Eleven years ago, my hardest-ever send was a 5.12c I flashed in Red Rock, Nevada, called The Sound of Power. At the time, redpointing was a foreign idea. One year later, I had jumped an entire number grade and climbed Screaming Target, my first 5.13c, at Mt. Charleston, Nevada, with help from my climbing mentor, the send engine/philosophy professor Bill Ramsey.
When other climbers heard about my massive leap in performance they were baffled. And frankly, so was I. How could I have made such quick progress through the grades?
It certainly did not come from having a solid base. It was from training the specific moves on my route. I’d throw myself at the same moves over and over again at the end of a long climbing day, then head to the gym to reproduce the crux of Screaming Target. I’d pick out gym holds that simulated the ones on my route, treating it like a boulder problem to try over and over again. This also probably explains why I regularly fell off 5.11 after sending Screaming Target—I’d become a specialist! I soon got in the habit of seeming disinterested in “easy” climbs to avoid the embarrassment I felt after falling off everyone else’s warm-ups. I would rather have been seen hanging all over something really hard. There was less pressure this way.
Over the past month here at my home in Colorado, I’ve been working on building my base, trying to climb many lower 5.13s as quickly as possible. But like most things in life, it’s nice to have cycles. It’s advantageous to switch between this type of base-building and route-specific training in order to reach the next level and push your physical and mental limits in redpointing.
So how do you train specifically for your route? There are tactics to employ both on- and off-route. The first step is figuring out why you’re falling on redpoint—or, if you’re having trouble with individual moves, what is holding you back from executing them? Is it lack of finger or shoulder strength, pumped forearms, or a saggy core?
On China Doll, my year-long 5.14 trad project in Dream Canyon, Colorado, I was having trouble linking individual moves on the upper crux for the first couple months of working the route. I had to get a left crimp and a left foot jam, then campus to small fingerlocks and crimps with my right hand, locking off hard with my left arm in order to reach the holds. Although this movement on technical granite obviously differs from that found on a campus board, the moves certainly reminded me of campusing. I needed that raw power, lock-off, and crimp strength that only the campus board could provide.

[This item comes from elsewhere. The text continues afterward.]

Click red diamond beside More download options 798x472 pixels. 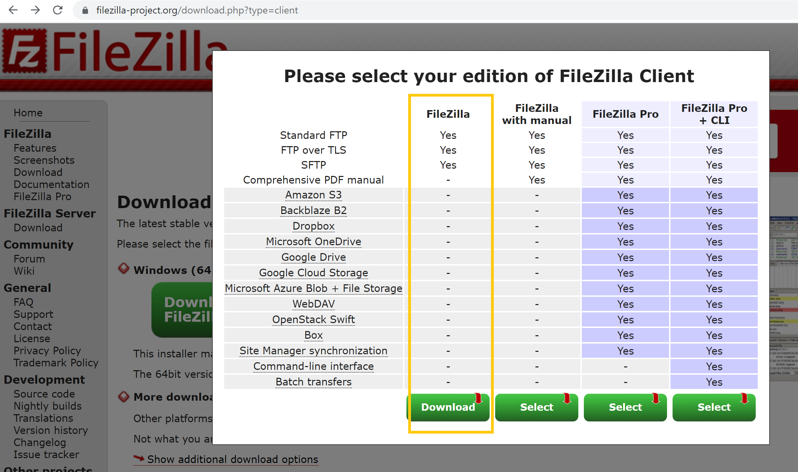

I knew that once the China Doll season was over, I’d have to train specifically for the route if I wanted any chance of sending that next spring/summer. So I incorporated campusing into my training regime, specifically starting matched on a low rung then bumping my right hand progressively up, one rung at a time, until I was failing to grab the upper rung with max reach attempts.
That following spring, I could tell I was stronger within a couple days of getting back on China Doll. Within a few tries, the moves that once felt extremely powerful were still hard but more reproducible. The crimps felt closer together and more positive than I remembered, too—my lock-off and finger strength had improved, and I sent the route in early summer. As I’d learned, It’s all about being prepared for battle: training specifically works.
Another crucial tool involves duplicating the crux and rests on your climb at the gym (a la Tony Yaniro, who made tinfoil “molds” of the crux pockets on Scarface [5.14a] at Smith Rock back in the late 1980s then re-created the sequence on his home wall). Ramsey, my projecting guru, still builds cruxes and rests in his home gym, measuring the holds and distances between them so he can replicate them in his garage. You can find him on a Friday night hanging in his garage on a manufactured “rest,” blasting techno while confused dog-walking neighbors look on in disbelief at the odd spectacle.
Another masochistic tactic to increase your odds of redpointing is the “torture burn,” which is a great way to train specific fitness on your route. At the end of the day, after you’ve given your project a few solid redpoint efforts, dedicate another, final attempt to “training.” By this time of day your skin burns, your muscles ache, and you’re ready for dinner. But if you can dig in and exert the effort, knowing that you’re taking the next day or two off, this type of extra work pays off.
Let’s say there’s a five-move crux through which you consistently have trouble linking from the ground, but it’s not so vicious that you can’t repeat the moves off the dog. Try resting on the bolt before the crux, then climb through the crux, take, lower, and repeat three to five times. You might be resting 5 to 10 minutes between crux attempts; alternately, for greater challenge, you could try resting only 30 seconds between burns, firing the moves with a pump on. This exercise is supposed to feel nearly impossible (you’re repeating the hardest part of your climb over and over again!) so don’t let it intimidate you. The muscle memory you’ll gain is as beneficial as the specific strength gains.
You can also do max-hangs on small crimps or slopers on your route and even pull-ups on these holds if you’re really motivated and have enough skin at day’s end.
It all comes back to your motivation and what you want out of climbing. Eleven years ago I was chasing grades. It was fun to see how hard I could climb if I put all my eggs in the redpointing basket. Today, my goal is to be a better overall rock climber. I want to feel confident on many different rock types and styles, as well as be able to hunker down with a big project for part of the year. But, there is value in both approaches, which are equally important stepping stones on your journey to becoming a better, more accomplished rock climber.